Pactera Enters into Definitive Merger Agreement to be Acquired by a Consortium
                led by Blackstone for US$7.30 per ADS in Cash

PR Newswire

BEIJING, Oct. 17, 2013

BEIJING, Oct. 17, 2013 /PRNewswire/ -- Pactera Technology International Ltd.
(Nasdaq: PACT) ("Pactera" or the "Company"), a global consulting and
technology services provider headquartered in China, announced today the
signing of a definitive merger agreement ("Merger Agreement") under which the
Company will be acquired by a consortium led by funds managed or advised by
Blackstone (as defined below).

(Logo: http://photos.prnewswire.com/prnh/20130118/CN37843LOGO )

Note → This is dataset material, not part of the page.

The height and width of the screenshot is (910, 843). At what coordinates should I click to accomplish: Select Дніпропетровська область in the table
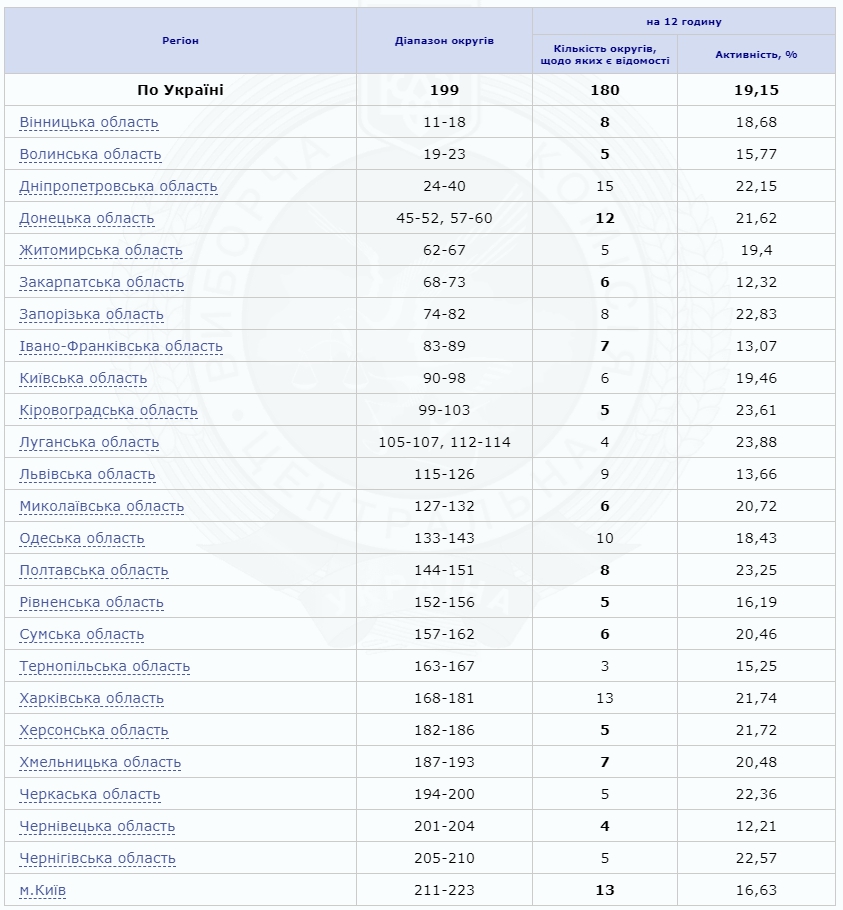point(118,186)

Under the terms of the Merger Agreement, upon completion of the acquisition,
the shareholders of the Company will receive US$7.30 per common share (a
"Share") or US$7.30 per American depositary share (an "ADS") of the Company
(the "Transaction"). The price per Share and per ADS represents a premium of
39% over the Company's closing price of US$5.26 per ADS on May 17, 2013, the
last trading day prior to the Company's announcement on May 20, 2013 that it
had received a "going private" proposal from a consortium led by Blackstone,
and a premium of 35% to the volume-weighted average closing price of the ADSs
during the 30 trading days prior to May 20, 2013.

Immediately following the consummation of the Transaction, the Company will be
beneficially owned by (i) Blackstone, (ii) certain members of the Company's
management comprising of Chris Chen, the Company's non-executive chairman and
Tiak Koon Loh, the Company's chief executive officer and several other senior
managers (the "Management") and (iii) GGV Capital and its affiliates ("GGV")
(collectively, the "Buyer Consortium"). The Management and GGV have entered
into a voting agreement pursuant to which each has agreed, among other things,
to vote all of his, her or its Shares in favor of the authorization and
approval of the Merger Agreement and the Transaction.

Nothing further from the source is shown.